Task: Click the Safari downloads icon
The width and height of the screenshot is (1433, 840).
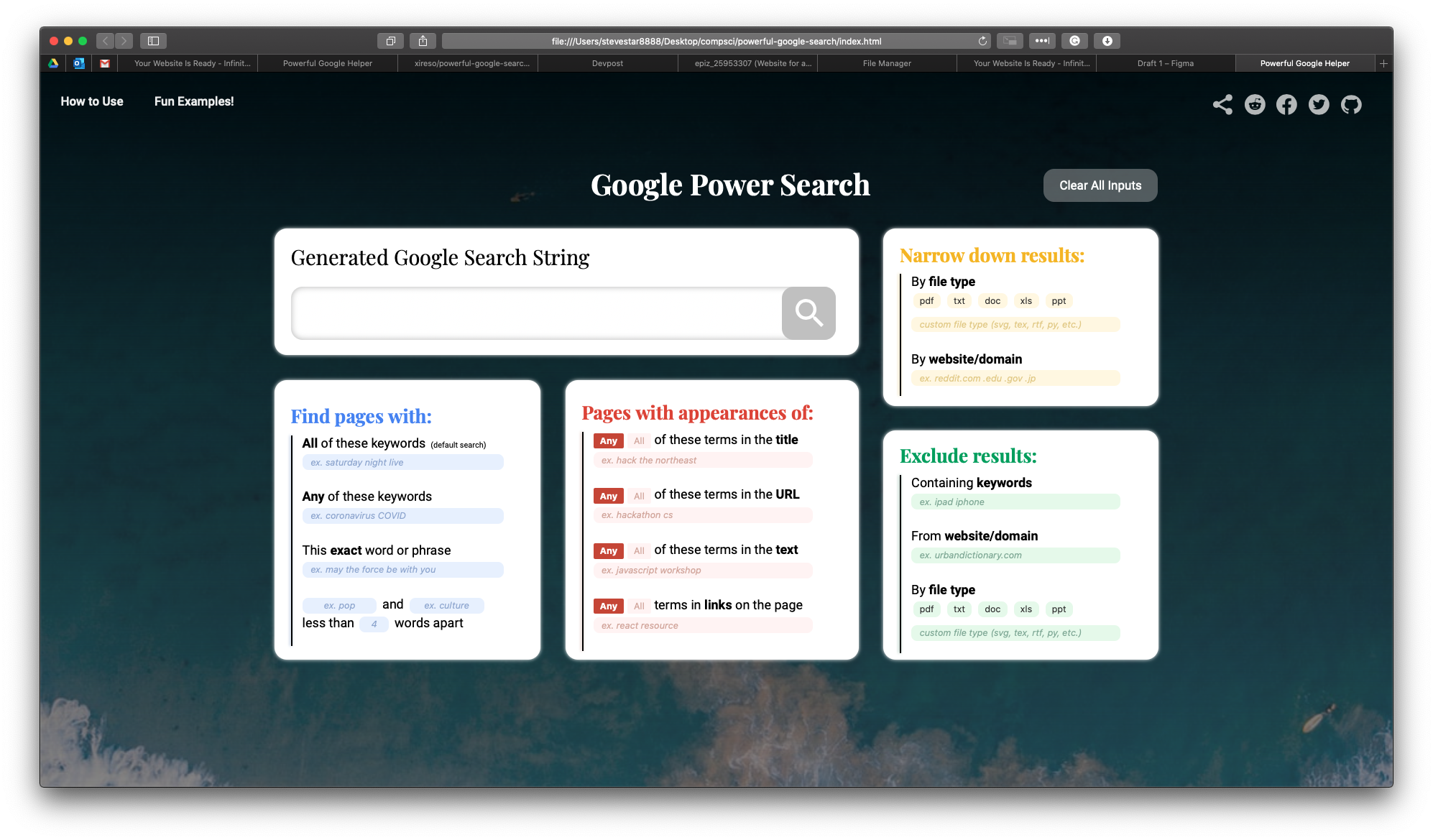Action: pyautogui.click(x=1107, y=41)
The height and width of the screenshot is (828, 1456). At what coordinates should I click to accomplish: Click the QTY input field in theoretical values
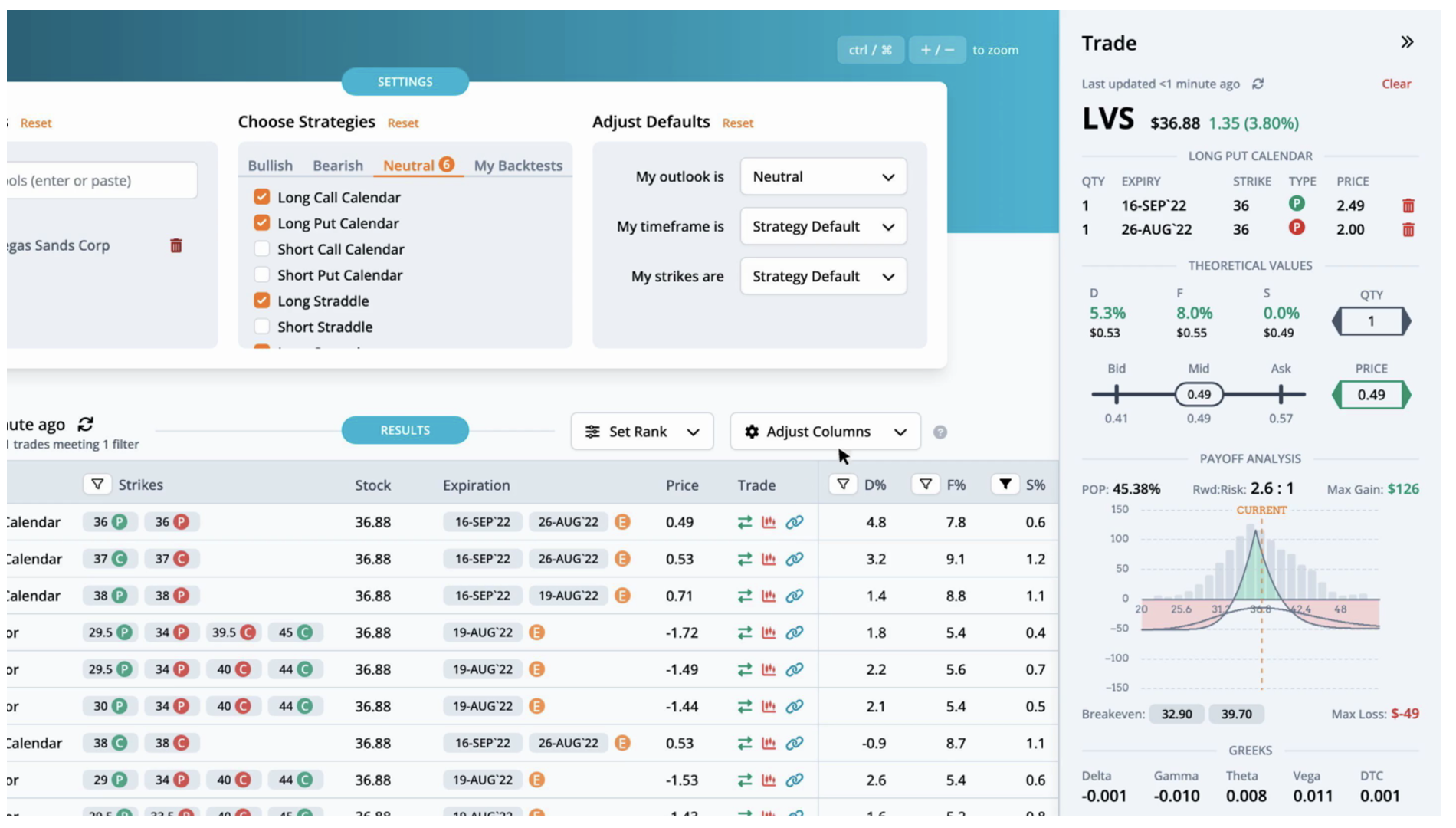pos(1372,322)
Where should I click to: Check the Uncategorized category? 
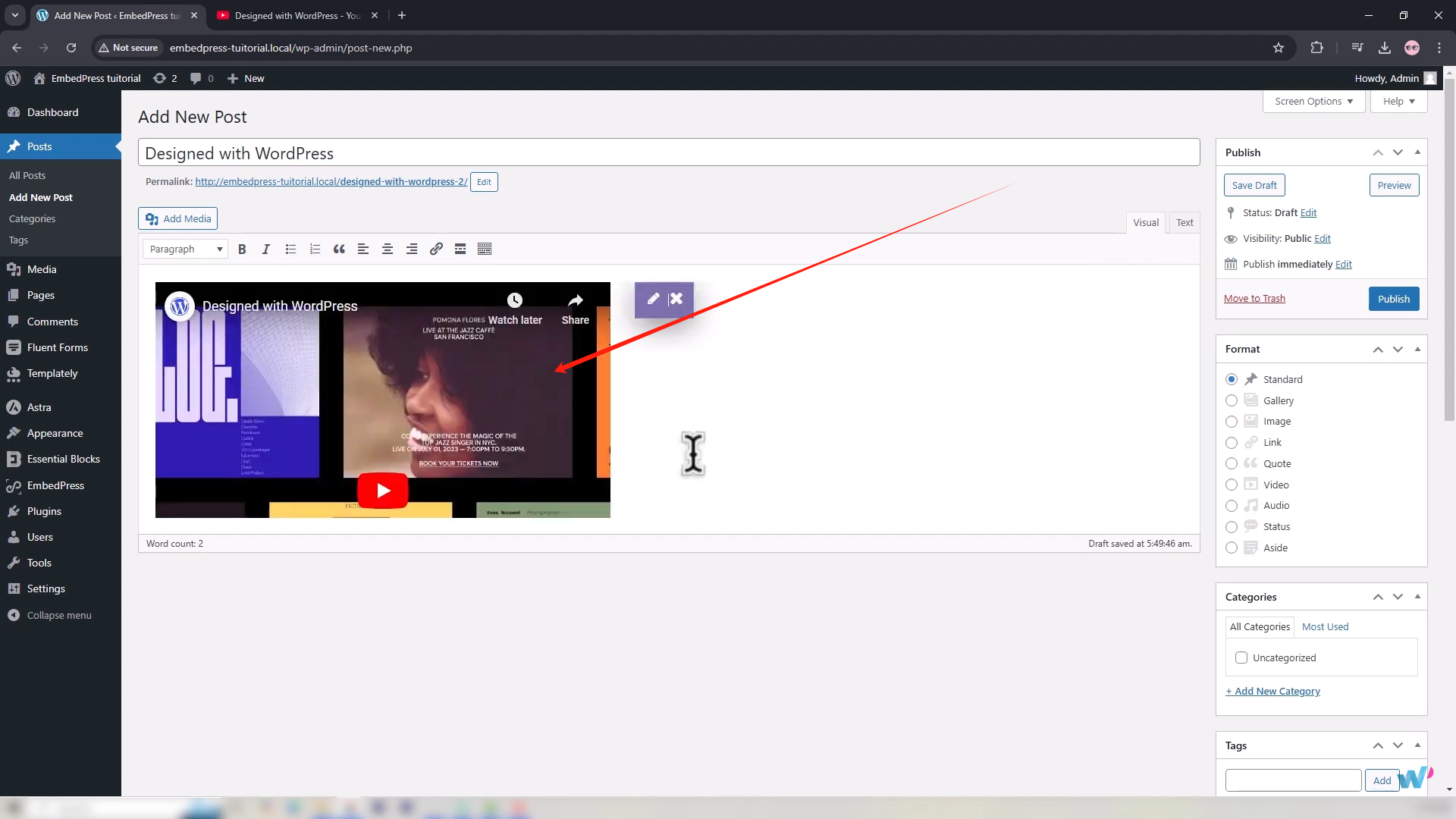click(1241, 657)
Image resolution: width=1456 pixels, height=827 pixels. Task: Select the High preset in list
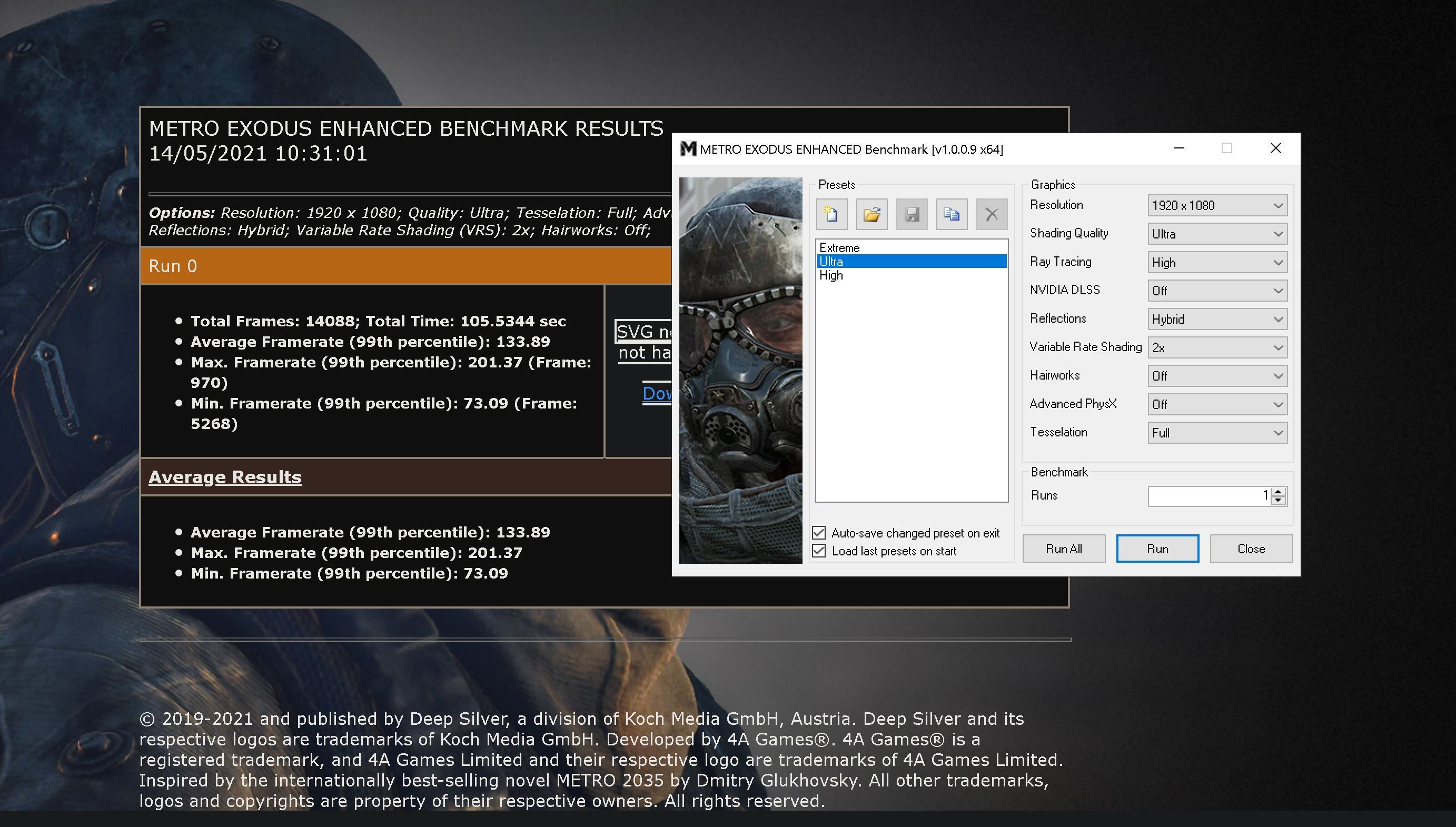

____

#### What you will do:
With "Task" as the word to match, copy each line of the records that has it.

#### Response for this exercise:
Task: Click the Safari downloads icon
Image resolution: width=1456 pixels, height=827 pixels. Task: Select the High preset in list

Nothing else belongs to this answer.